Deutsche Bank announced that they will launch an enhanced securities settlement service that identifies in-flight security transactions at risk of settlement delay, to debut in early 2021. The enhanced service will be using machine learning and anomaly detection features from SaaS company Elastic, and aims to avoid hefty financial penalties under the upcoming implementation of the new Central Securities Depositories Regulation (CSDR) in 2021.
Deutsche Bank’s settlement service will use Elastic’s machine learning (ML) technologies, so that the platform can move from real-time to forward-looking. The ML-enhanced service will detect the in-flight transactions that require actions and alert the bank’s teams before the transactions encounter issues.
“Our aim is to deliver a real shift in how markets view exception processing and to bring pre-trade performance to our post-trade operations. We can now detect transactions in real-time that previously would not be flagged as at risk, and divert our attention from the transactions that ostensibly appear to be at risk, but upon historical analysis have always matched in time to settle,” said Christopher Daniels, director of Data Products in the Securities Services division at Deutsche Bank, in a statement.
The analytics model underpinning the enhanced service is powered by Elastic’s anomaly detection feature, which considers seasonality, market variation and other changing dynamics to provide the bank’s operational teams with dashboards and action queues that are driven by a large set of factors that would be too broad and complex for a human to process.

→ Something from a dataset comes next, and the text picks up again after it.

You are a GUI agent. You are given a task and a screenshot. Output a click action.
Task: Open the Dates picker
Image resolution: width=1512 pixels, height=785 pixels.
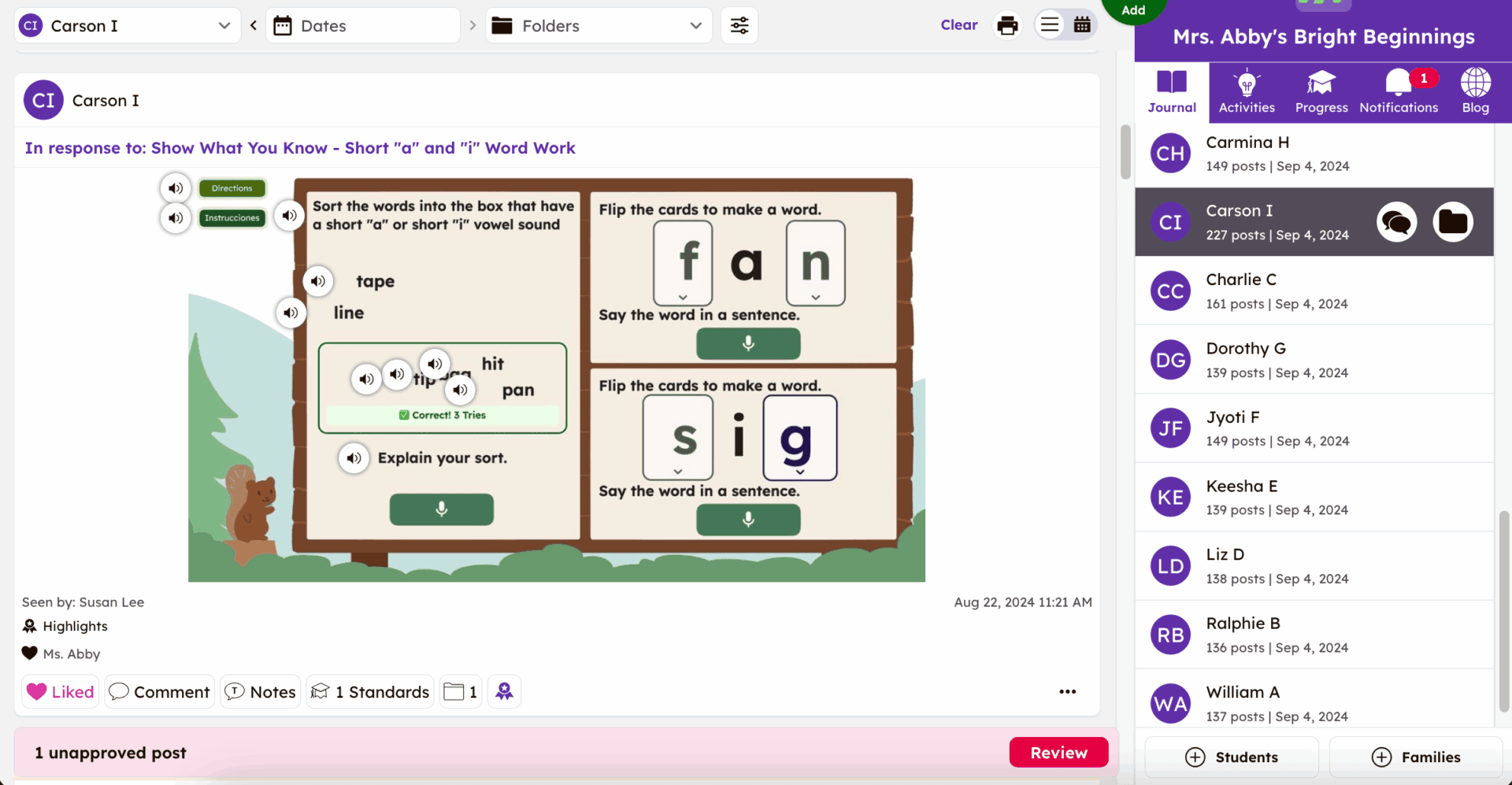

“We have developed several dashboards covering liquidity, settlement performance, and risk and control, but the most recent innovations have been in running machine-learning algorithms in production to provide outlier detection. We’re using the platform to identify the most influential features that are more likely to cause a late or failed settlement, and to focus our data quality reviews on activity that does not synchronise with what we would typically expect from a particular cluster. It’s a very exciting time in our data roadmap,” said Daniels.